Upon disembarkation, I quickly hailed a trike to bring me to my hotel. After checking-in, I napped for a couple of hours and swam at the pool. I decided to do the whole day island tour the following day. I was quite tired from the inter-island travel, causing me to turn in early after dinner. 

I was up and about as early as six since I didn’t want my tour guide waiting past our agreed time of 8 AM. Kuya Joam was supposed to fetch me but it was Tata who was enlisted as my guide/chauffeur that day. He was kind and nice and took good pictures too!

Around the Island
It wasn’t my first solo island trip. Back in 2014, I toured Camiguin for four days and it was one fantastic trip.
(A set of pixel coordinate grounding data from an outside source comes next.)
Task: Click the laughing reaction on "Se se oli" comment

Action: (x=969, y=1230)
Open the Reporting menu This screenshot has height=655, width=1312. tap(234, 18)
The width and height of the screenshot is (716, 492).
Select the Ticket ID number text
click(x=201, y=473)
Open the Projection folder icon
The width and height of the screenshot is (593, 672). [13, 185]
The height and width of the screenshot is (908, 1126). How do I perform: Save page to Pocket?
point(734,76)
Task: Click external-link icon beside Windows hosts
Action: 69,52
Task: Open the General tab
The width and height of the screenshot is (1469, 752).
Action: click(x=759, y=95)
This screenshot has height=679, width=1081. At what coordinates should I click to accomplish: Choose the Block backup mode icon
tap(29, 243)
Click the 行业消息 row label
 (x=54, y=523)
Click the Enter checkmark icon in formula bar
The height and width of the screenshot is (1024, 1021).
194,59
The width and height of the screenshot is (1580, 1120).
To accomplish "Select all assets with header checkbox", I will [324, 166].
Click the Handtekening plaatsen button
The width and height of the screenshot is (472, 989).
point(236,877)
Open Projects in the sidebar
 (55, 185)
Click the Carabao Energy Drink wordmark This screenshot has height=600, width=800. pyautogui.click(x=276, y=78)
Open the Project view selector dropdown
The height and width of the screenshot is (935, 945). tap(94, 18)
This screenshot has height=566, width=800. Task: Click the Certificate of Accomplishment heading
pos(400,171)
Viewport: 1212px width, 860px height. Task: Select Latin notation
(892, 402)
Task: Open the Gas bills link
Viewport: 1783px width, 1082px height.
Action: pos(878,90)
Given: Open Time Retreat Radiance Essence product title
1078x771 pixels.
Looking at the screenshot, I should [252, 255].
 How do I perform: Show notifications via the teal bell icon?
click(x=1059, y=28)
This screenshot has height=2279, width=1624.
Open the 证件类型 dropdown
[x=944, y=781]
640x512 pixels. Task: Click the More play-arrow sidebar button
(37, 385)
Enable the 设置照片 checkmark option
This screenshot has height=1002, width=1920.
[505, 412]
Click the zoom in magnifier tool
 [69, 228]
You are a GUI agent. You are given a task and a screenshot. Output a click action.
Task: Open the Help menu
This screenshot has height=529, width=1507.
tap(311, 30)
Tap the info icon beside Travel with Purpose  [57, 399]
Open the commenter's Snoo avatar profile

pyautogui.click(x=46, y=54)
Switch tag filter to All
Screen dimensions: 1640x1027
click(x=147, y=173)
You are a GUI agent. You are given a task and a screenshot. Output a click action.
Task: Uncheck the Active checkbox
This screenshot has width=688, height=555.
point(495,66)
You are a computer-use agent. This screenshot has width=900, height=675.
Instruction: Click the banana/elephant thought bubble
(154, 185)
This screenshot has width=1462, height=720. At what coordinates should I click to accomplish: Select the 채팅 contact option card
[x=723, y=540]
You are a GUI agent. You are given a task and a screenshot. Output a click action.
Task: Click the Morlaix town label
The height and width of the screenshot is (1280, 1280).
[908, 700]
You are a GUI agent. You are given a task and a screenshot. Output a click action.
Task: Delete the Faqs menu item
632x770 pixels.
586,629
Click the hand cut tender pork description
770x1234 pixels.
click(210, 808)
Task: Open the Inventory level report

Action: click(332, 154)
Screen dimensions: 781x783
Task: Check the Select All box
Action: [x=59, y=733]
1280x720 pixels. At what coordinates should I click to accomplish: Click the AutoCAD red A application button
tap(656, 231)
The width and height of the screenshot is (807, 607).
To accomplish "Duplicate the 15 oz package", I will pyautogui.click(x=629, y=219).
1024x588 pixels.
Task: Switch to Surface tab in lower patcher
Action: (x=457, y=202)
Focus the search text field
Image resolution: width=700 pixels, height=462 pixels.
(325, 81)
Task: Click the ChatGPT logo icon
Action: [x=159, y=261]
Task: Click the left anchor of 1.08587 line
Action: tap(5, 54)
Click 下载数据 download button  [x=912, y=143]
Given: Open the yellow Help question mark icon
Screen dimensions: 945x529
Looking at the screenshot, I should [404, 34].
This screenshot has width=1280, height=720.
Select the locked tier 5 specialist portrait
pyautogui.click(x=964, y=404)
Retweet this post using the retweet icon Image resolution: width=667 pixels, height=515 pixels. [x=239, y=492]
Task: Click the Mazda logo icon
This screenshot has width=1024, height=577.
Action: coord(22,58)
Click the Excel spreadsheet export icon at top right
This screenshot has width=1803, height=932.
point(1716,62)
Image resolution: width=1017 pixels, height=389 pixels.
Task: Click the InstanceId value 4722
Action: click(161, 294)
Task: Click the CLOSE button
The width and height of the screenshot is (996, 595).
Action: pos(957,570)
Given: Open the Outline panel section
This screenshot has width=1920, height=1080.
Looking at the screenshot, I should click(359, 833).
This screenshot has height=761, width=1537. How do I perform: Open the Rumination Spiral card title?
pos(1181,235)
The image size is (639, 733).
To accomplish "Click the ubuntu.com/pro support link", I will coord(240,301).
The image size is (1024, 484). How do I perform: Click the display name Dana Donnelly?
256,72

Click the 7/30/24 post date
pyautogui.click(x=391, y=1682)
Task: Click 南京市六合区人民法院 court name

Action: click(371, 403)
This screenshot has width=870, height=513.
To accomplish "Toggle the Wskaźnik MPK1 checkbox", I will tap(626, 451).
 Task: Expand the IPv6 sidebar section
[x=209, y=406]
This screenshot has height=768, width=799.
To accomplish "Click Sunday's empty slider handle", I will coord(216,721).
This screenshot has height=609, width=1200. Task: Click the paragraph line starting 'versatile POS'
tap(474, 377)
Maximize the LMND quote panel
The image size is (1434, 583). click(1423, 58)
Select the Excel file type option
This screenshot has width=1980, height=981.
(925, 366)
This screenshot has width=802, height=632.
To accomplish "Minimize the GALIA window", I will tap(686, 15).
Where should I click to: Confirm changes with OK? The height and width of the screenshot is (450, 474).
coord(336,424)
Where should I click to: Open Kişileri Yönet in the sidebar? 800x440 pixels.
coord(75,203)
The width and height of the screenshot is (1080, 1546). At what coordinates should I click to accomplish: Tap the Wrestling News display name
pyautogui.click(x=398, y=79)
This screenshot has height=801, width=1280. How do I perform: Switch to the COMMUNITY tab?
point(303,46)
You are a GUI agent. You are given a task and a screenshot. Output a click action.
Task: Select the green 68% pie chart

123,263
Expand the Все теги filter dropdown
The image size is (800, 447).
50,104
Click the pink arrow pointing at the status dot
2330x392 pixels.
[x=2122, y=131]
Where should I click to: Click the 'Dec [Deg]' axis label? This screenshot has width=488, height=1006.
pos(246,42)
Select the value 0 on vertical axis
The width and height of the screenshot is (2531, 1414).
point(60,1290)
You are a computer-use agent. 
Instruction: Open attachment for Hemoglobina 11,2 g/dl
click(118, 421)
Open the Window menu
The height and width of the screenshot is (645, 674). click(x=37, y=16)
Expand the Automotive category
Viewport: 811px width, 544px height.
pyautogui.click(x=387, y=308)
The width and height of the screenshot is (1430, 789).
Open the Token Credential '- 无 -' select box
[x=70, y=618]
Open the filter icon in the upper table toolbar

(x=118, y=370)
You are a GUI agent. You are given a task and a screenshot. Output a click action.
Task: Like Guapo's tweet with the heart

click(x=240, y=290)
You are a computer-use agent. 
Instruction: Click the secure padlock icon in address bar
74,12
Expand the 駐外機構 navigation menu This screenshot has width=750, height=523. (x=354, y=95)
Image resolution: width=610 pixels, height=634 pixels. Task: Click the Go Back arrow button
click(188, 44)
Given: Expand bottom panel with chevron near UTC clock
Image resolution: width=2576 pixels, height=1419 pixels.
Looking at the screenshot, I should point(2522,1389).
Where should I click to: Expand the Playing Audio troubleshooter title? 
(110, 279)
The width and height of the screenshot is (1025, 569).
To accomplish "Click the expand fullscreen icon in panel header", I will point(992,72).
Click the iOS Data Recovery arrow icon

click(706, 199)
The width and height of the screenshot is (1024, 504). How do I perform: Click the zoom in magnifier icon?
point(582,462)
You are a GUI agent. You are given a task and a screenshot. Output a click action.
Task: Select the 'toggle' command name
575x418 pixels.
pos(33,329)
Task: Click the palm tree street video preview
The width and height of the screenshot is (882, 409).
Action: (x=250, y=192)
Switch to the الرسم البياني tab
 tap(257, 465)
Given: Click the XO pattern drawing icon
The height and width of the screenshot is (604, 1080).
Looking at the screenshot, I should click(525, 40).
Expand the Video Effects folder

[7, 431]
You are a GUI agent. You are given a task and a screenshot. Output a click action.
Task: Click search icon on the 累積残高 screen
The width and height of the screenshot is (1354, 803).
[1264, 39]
I had a feeling that this trip would have the same effect on me. 

We passed St. Francis de Assisi Church enroute to the other side of the isla. This church greets all visitors as it directly faces the road leading to the port. The parish was established in 1783. 

Kanheron Museum
Kanheron Museum was not part of the usual island tour itinerary. But I was glad that my guide suggested visiting here since it showcases antique stuff from the Midwestern US. And you should know by now that I am a sucker for these kind of things.

Entrance is at Php 50

I was the first visitor to arrive that morning so taking pictures was a joy. The lovely girl manning the museum was also kind enough to present herself as my photographer.  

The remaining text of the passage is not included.